(Data section begins)
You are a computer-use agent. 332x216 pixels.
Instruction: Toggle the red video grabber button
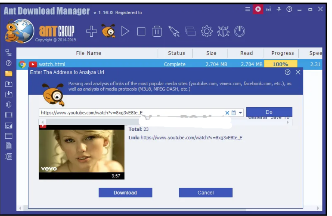point(258,9)
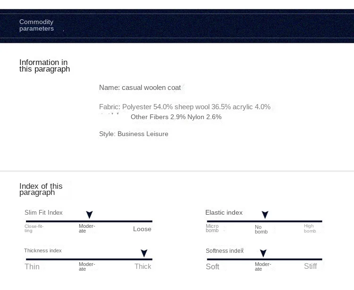This screenshot has height=290, width=354.
Task: Choose Close-fitting on the Slim Fit scale
Action: (34, 229)
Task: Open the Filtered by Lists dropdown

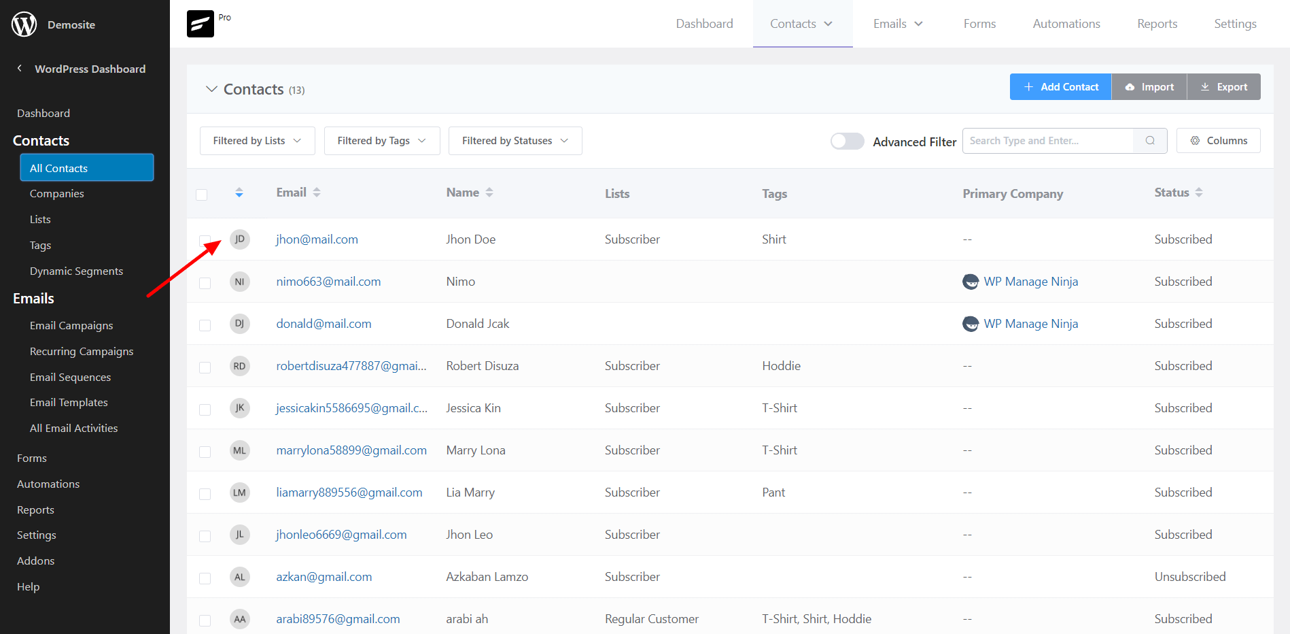Action: point(257,141)
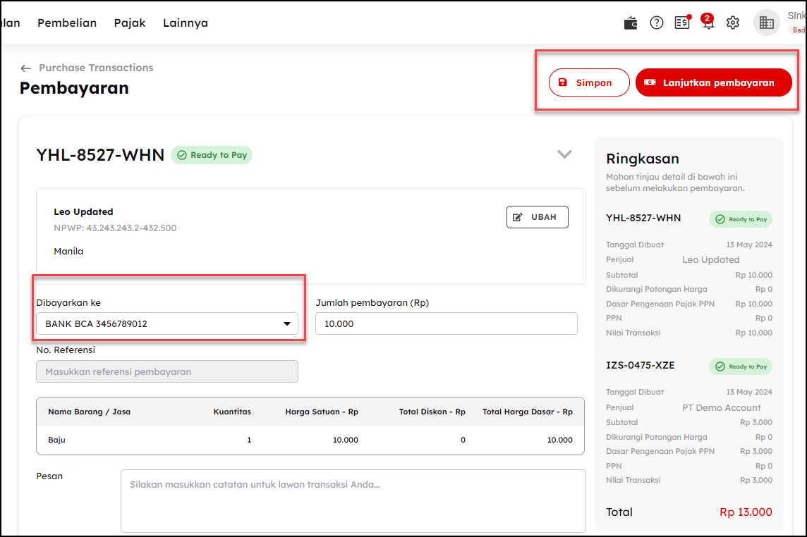Image resolution: width=807 pixels, height=537 pixels.
Task: Open the settings gear icon
Action: (x=733, y=23)
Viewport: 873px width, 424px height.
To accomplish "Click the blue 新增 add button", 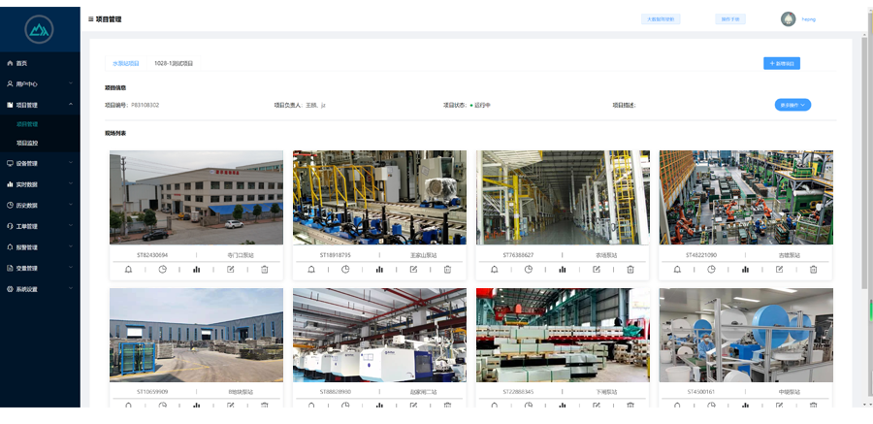I will tap(781, 63).

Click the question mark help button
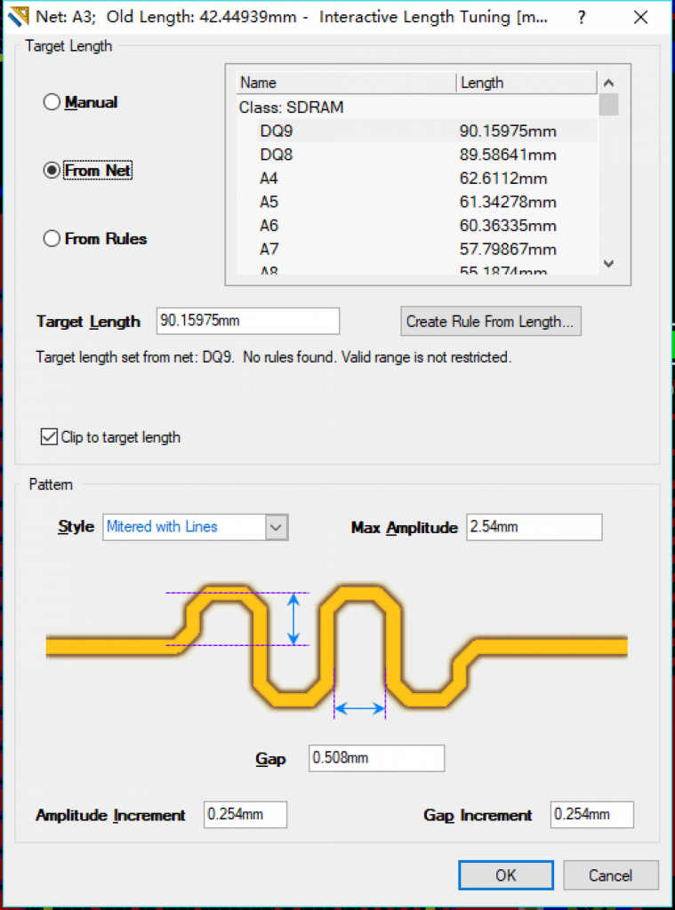pyautogui.click(x=582, y=17)
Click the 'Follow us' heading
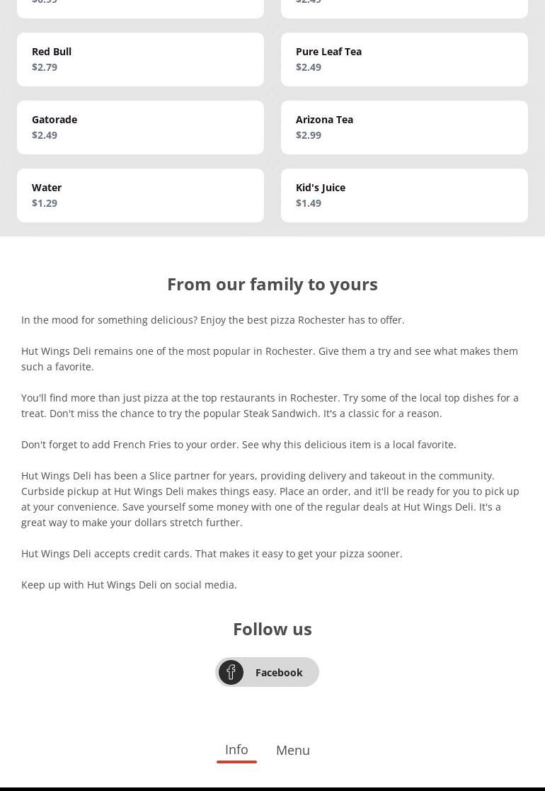The image size is (545, 791). [x=273, y=629]
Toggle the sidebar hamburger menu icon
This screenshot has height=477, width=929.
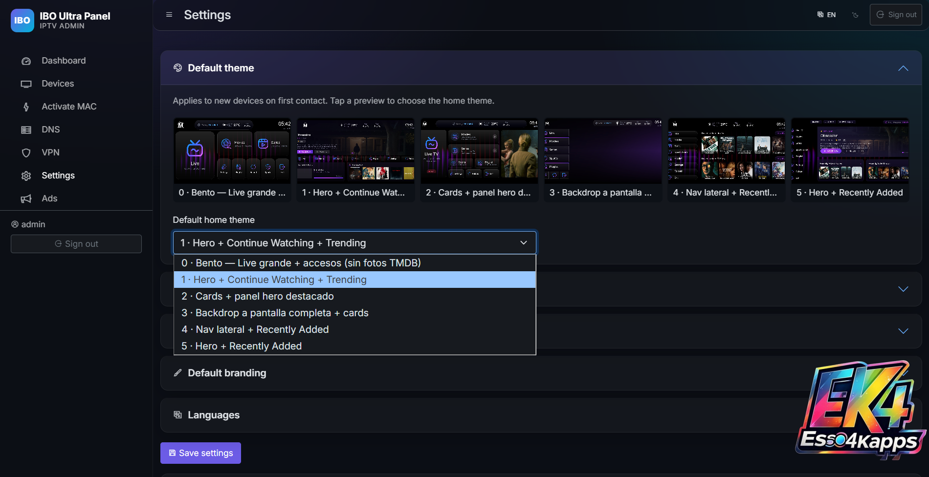pos(169,15)
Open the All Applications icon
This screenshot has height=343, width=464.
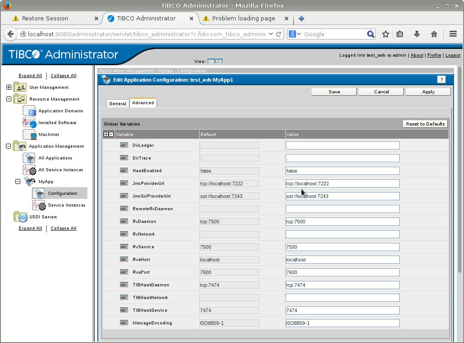tap(29, 158)
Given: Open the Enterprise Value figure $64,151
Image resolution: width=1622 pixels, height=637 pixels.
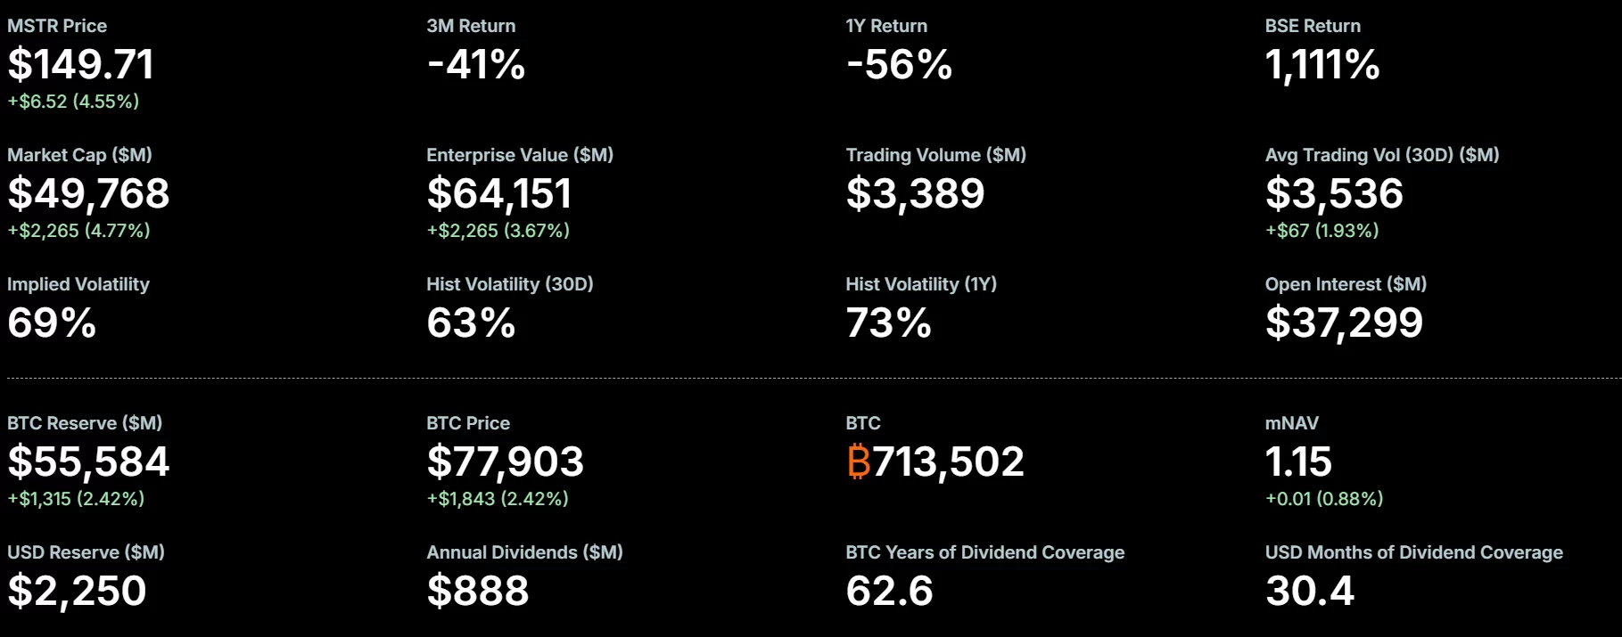Looking at the screenshot, I should coord(498,193).
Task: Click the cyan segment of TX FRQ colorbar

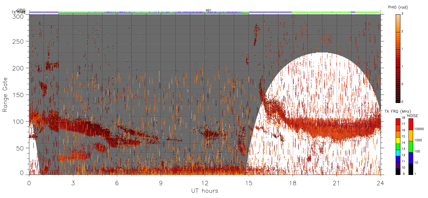Action: tap(398, 154)
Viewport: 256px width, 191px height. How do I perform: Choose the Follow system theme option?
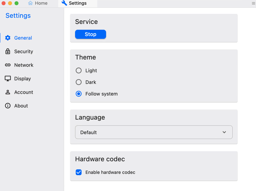pyautogui.click(x=79, y=94)

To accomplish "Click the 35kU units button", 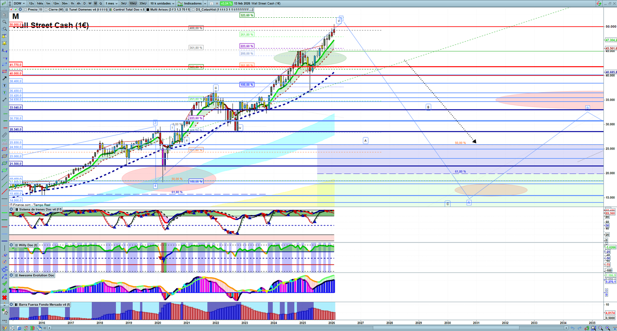I will 143,3.
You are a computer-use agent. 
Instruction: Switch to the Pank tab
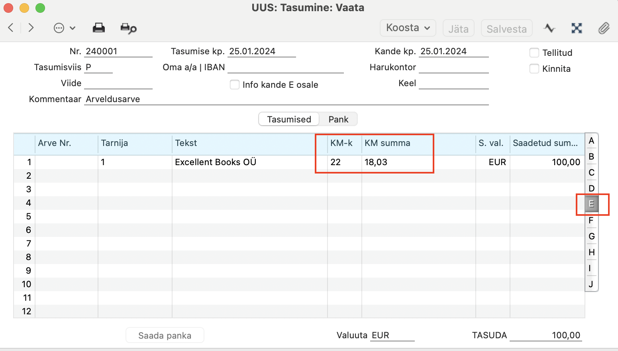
(Data section ends)
Task statement
Which lines contain "computer"? Copy each of them from the listing.

Written response
You are a computer-use agent. 332x216 pixels.
You are a computer-use agent. 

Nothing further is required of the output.